There’s a famous saying that “hope is not a strategy.” It’s true. But hope does requirestrategy. It demands tactics and leadership, and a focus on process over outcome, because implied in the very definition of hope is action.

As a broadcaster, fifteen years removed from that 2010 season, my job now is to evaluate 32 teams who are going to compete for eighteen weeks to make the playoffs. Every one of those teams is hoping that they are going to be better than last year. They’re hoping that they stay healthy, that they win all their games, that they get the #1 seed. They’re hoping that they win the Super Bowl. Those are their goals.

Part of my evaluation process will be looking to see what actions each of these teams is taking to achieve those goals, and therefore if they actually have hope, or if it’s just wishful thinking. What are their strategies and tactics for getting better and winning their division? How are they keeping their guys healthy? Who is stepping up into leadership roles? What do their processes look like? Are they bringing in the right people with the right values that are aligned with all those goals?

If a team’s answers to those questions are lacking, I have some bad news for them. In my experience, that kind of “hope” lasts about half a quarter.


APPLICATION

All of that said, there is actual value in the wishful-thinking type of hope that most of us are used to describing in our lives.
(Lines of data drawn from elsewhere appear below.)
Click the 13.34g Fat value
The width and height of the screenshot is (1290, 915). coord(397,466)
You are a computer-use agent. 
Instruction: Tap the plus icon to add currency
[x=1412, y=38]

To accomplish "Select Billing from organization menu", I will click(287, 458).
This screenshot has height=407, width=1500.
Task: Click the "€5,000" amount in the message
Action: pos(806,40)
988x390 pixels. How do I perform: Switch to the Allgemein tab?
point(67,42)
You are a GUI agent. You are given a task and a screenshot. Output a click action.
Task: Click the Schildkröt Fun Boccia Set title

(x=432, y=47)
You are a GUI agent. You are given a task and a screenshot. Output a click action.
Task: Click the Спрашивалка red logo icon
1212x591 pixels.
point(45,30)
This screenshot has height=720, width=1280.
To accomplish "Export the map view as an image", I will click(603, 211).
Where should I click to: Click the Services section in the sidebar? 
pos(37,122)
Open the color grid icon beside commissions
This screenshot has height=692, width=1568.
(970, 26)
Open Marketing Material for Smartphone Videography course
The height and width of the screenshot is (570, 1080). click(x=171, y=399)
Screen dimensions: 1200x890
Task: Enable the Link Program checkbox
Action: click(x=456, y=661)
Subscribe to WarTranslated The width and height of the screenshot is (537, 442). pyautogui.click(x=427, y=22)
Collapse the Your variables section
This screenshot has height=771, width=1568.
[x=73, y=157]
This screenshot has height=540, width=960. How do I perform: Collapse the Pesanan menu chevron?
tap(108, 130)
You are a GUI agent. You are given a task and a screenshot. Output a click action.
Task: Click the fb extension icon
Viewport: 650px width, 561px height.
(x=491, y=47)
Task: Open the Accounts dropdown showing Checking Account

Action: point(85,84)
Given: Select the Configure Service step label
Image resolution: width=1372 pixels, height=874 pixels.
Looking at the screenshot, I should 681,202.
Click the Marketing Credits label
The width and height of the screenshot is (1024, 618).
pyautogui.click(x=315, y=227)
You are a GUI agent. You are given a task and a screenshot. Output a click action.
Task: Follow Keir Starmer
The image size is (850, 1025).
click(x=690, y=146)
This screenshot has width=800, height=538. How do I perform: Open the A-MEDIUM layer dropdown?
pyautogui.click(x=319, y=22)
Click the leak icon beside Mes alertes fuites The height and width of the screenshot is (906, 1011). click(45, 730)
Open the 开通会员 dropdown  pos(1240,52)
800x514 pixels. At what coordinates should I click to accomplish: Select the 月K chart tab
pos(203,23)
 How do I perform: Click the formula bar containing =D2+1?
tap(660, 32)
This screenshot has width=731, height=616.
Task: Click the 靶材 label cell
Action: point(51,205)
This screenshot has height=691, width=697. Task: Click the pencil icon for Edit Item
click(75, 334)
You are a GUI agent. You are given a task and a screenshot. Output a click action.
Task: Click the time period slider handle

That kind of hope gives us a deeper clue into what we want, as well as to what we don’t want, or what we might be afraid of. It’s a wish list.

As parents, we hope for many things for our kids. We say, “I hope they learn their lesson” or “I hope they don’t make the same mistake I did.” We confide in friends and relatives that we hope they settle down and have kids of their own, or that they find a well-paying job, or that they become a good person, or that they don’t become a Jets fan. Statements like these can feel like passing thoughts or off-hand comments in the moment, but I actually think they’re pretty revealing about what we wish for.

There is a limit to the value of this wishful-thinking kind of hope, however. It’s when it stays passive and we don’t engage. Obviously, we don’t control the outcome of our children’s lives. Whether they learn the lesson, avoid the mistake, find “the one”, or make a million dollars, is going to be up to them. We can’t make it happen. But if we said “I trust…” instead of “I hope… every time we talked about the things we wanted for our kids, I think we can avoid that passivity trap because trust is a two-way street that requires action and engagement from both sides.

I trust they’re well.

I trust they’ve learned the lesson.

I trust they’ll find the right person.

I trust they’ll find their passion.

When we say that “we trust...”, we are acknowledging that we have some influence over our kids and that we’ve tried to do our part. And it’s in the recognition of that influence where actual hope resides, because we can meaningfully say, “I hope I had a positive influence on my children,” knowing that we developed strategies and took actions designed to achieve those outcomes.

Ultimately, true hope is about taking more agency in your life. Wishful thinking is good for guiding you toward what to do, but it’s hope that will show you how, when and why to do it. Just remember: the distance between your dreams and your destiny is defined by the actions you take, not the wishes you make.